To calculate the electric field for the system where a point charge is placed at a distance d from a semi-infinite dielectric medium (eg. http://farside.ph.utexas.edu/teaching/jk1/lectures/node42.html), we use the method of images: one image charge q1 in the dielectric medium with distance a to the interface for calculating the field in vacuum; one image charge q2 in vacuum with distance b to the interface for calculating the field in the medium.
However, how do we determine the locations (a and b) of the image charges?
The sources I've seen (including the one above) just simply state that the a=b=d without proof. (This one gives a proof but I think its calculation details are incorrect: https://physics.princeton.edu/~mcdonald/examples/image.pdf)

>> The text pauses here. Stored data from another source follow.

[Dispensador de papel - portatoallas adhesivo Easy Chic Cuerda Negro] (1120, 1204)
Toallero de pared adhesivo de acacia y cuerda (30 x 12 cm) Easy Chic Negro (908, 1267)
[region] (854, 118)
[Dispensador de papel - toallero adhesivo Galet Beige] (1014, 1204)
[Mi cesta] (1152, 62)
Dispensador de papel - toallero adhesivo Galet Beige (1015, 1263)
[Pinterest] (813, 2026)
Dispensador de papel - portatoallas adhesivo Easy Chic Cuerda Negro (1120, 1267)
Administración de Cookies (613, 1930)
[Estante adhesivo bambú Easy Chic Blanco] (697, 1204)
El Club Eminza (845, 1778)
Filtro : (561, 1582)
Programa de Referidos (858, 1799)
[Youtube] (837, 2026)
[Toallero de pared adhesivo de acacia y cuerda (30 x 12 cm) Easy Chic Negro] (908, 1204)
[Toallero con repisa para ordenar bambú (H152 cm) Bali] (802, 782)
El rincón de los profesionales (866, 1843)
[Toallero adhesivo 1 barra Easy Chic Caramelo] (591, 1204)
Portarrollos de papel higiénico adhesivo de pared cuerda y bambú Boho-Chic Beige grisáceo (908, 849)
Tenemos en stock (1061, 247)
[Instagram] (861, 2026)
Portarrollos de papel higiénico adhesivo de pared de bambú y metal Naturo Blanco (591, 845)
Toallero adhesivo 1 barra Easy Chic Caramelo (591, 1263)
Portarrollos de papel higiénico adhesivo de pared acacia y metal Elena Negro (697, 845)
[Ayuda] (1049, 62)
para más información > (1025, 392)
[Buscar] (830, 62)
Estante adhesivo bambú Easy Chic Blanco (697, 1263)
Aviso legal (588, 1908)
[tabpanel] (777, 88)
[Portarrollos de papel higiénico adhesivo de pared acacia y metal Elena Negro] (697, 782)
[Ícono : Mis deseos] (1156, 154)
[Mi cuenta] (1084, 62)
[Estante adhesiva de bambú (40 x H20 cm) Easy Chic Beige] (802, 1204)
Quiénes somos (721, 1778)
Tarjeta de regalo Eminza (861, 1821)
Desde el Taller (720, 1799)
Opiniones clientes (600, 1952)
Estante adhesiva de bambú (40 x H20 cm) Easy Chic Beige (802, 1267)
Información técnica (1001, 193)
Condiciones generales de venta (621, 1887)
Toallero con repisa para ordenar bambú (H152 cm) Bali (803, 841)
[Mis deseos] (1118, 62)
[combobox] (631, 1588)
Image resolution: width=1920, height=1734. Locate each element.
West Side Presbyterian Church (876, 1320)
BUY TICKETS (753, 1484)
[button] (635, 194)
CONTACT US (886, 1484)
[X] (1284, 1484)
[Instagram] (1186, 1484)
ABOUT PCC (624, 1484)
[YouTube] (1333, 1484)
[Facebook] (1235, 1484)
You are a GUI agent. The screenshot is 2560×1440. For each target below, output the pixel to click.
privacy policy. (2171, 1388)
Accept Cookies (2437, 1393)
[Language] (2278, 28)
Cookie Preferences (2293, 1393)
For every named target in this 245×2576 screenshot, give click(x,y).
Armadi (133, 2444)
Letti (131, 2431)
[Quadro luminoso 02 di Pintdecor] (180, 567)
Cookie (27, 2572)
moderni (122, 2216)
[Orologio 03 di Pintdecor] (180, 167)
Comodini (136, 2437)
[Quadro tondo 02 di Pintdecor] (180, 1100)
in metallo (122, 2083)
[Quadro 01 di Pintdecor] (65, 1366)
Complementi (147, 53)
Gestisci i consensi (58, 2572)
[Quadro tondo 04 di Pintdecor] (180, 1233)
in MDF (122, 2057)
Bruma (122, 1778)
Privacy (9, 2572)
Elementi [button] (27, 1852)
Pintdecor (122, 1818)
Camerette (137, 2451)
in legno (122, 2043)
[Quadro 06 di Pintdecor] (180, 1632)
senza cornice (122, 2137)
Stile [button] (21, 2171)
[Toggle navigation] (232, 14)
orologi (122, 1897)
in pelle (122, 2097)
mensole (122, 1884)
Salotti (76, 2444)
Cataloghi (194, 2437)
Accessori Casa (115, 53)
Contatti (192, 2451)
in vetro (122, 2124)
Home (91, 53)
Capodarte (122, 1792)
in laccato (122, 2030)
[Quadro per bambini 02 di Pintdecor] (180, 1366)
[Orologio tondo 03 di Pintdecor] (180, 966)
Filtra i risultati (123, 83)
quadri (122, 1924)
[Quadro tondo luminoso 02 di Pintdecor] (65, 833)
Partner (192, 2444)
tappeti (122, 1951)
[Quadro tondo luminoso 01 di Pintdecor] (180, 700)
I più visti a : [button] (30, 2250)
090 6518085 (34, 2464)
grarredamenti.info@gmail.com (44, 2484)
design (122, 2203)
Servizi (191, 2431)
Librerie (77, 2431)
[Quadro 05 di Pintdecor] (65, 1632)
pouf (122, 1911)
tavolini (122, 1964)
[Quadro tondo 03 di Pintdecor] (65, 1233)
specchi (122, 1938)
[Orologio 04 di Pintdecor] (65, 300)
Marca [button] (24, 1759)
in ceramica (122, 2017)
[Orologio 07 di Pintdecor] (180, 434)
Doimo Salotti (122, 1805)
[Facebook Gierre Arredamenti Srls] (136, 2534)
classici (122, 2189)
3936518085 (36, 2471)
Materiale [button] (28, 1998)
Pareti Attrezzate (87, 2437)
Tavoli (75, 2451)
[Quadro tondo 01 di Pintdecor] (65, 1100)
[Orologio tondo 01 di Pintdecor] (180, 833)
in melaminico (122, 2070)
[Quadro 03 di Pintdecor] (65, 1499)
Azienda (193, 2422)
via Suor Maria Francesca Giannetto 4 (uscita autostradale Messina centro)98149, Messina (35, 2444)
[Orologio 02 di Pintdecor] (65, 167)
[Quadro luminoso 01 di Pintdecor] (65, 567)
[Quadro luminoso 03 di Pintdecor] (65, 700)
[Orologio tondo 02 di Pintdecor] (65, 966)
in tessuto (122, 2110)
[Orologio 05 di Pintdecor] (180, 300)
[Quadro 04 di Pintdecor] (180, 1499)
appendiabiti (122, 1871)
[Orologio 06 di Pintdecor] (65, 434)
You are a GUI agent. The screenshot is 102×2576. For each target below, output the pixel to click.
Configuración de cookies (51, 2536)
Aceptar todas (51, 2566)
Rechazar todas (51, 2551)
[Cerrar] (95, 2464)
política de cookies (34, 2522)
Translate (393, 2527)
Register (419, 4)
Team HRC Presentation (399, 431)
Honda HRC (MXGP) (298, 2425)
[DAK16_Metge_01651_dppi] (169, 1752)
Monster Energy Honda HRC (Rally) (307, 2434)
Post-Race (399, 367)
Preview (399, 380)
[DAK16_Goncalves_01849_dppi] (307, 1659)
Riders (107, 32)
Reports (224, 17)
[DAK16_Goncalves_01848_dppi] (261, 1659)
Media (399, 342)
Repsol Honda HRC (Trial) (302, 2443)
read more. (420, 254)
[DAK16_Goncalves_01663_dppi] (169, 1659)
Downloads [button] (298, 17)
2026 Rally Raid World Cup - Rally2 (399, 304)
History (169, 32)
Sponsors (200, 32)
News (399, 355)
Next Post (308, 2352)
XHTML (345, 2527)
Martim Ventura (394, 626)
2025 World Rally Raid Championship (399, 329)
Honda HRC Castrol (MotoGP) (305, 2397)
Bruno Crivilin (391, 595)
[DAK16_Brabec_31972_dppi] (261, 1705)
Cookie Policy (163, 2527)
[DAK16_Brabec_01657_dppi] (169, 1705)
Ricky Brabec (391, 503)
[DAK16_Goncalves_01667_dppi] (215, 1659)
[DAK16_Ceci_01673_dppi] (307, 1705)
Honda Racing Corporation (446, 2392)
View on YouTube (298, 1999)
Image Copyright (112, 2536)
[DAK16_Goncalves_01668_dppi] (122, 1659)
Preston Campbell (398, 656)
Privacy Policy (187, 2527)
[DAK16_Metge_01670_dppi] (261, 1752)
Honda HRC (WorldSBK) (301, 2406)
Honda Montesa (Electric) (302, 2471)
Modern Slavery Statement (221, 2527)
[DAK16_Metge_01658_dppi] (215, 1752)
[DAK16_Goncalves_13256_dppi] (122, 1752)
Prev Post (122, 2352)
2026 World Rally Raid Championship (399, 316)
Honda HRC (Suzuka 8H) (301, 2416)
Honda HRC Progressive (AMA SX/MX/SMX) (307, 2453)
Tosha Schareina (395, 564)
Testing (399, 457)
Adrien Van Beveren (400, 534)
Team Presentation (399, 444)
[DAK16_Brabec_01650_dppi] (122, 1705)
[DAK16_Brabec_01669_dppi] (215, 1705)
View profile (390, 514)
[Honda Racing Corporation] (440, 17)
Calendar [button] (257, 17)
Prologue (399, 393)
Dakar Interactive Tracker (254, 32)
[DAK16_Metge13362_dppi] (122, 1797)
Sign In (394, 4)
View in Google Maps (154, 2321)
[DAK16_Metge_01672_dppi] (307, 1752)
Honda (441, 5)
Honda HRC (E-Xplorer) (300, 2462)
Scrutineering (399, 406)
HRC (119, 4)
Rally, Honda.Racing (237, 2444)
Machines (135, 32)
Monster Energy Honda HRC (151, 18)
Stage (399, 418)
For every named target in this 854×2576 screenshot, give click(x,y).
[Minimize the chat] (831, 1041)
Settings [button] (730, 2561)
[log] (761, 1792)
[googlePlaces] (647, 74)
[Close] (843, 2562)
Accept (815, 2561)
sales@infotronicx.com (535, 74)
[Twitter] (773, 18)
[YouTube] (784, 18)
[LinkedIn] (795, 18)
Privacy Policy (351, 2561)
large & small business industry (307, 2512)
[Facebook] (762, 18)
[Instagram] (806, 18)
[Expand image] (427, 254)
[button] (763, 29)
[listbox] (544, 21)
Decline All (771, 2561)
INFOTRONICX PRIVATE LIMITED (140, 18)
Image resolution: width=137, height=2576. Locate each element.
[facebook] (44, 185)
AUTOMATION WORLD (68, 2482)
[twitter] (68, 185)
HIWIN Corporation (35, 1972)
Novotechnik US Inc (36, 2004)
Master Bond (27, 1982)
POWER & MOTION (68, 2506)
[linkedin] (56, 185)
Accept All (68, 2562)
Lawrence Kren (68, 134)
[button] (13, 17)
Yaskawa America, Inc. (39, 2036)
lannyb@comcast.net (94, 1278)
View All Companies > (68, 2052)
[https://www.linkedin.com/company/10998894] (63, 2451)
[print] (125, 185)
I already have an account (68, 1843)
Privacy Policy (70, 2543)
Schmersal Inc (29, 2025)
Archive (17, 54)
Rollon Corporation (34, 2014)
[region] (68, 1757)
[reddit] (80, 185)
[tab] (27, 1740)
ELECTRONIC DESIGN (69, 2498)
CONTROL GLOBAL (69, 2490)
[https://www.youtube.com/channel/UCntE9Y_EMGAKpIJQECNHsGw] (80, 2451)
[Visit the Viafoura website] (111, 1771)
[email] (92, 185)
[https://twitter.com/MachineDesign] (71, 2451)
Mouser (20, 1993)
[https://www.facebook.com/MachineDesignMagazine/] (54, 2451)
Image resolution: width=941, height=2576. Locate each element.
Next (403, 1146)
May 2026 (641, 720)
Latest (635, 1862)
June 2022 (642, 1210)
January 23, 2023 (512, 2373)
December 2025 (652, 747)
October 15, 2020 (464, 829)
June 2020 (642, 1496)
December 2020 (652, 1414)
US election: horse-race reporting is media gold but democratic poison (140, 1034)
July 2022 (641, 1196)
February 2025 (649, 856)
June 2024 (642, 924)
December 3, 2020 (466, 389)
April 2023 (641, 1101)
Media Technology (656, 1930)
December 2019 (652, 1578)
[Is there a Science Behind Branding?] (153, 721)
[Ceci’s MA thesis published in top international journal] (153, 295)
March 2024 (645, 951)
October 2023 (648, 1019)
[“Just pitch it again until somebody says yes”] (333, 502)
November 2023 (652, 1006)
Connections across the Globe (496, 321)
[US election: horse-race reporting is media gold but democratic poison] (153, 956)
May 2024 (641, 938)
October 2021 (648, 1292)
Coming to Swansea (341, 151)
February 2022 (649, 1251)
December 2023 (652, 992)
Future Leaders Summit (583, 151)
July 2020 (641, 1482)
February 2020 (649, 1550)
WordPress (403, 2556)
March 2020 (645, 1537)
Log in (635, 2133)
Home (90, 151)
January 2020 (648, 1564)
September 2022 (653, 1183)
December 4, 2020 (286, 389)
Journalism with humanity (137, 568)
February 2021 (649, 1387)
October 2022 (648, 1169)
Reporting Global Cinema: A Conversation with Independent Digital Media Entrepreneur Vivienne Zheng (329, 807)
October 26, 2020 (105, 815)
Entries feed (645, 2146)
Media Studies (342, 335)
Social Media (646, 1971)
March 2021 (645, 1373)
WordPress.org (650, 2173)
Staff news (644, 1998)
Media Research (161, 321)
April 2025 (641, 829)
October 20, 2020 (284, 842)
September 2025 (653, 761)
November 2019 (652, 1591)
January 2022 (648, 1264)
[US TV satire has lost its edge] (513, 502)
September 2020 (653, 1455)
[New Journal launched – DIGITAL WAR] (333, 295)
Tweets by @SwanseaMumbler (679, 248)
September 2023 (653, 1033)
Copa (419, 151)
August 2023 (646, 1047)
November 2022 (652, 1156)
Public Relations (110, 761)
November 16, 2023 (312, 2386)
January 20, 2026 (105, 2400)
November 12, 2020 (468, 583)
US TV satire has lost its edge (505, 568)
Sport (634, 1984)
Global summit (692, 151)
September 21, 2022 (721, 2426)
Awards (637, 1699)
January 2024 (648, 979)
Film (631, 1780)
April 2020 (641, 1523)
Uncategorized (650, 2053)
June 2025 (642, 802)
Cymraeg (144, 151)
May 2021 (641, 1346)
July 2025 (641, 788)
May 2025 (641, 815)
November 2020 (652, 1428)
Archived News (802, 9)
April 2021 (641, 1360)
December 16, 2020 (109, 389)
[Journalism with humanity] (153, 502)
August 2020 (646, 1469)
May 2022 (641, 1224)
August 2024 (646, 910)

I've tried to use the boundary conditions to determine the locations but we have 4 unknowns (q1, q2, a, b) and only 3 equations from the boundary conditions:
(1) the potential is continuous at the interface
(2) the tangential components of the electric fields are the same at the interface
(3) the normal components of the displacement fields (D=epsilon*E) are the same at the interface.
Therefore, I only found the relationship between a, b, and d instead of exact values, and can express q1 and q2 in terms of a, b, q and d.
So I guess there must be some reasons that I'm not aware of for choosing a=b=d?